Please note: This PhD seminar will take place in DC 1331.
Blake
VanBerlo,
PhD
candidate
David
R.
Cheriton
School
of
Computer
Science
Supervisors: Professors Jesse Hoey, Alexander Wong
Lung ultrasound (LUS) is an increasingly popular examination in critical care scenarios, owing to its inexpensiveness, portability, safety, and diagnostic accuracy. Given the lack of professionals trained in LUS interpretation, a handful of recent studies have explored the usage of machine learning methods for the automation of LUS diagnostic tasks. Like many domains in medical imaging, access to labelled examples is limited. When unlabelled examples greatly outnumber labelled examples, labelling is a time-consuming and costly barrier to developing diagnostic systems with machine learning.

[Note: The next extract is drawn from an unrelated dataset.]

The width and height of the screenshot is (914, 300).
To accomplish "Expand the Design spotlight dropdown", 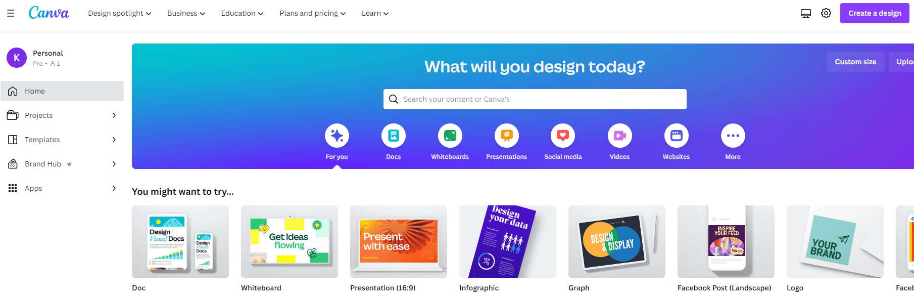I will click(x=120, y=13).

We explore the application of self-supervised pretraining methods to make use of unlabelled LUS videos. Focusing on joint embedding methods, we examine the impact of initializing deep neural networks with self-supervised pretrained weights on their performance on LUS diagnostic tasks. We investigate a variety of core classification tasks in M-mode and B-mode LUS, such as absent lung sliding detection and pleural effusion classification. Results indicate that self-supervised pretraining reduces reliance on labelled data while improving performance on external datasets.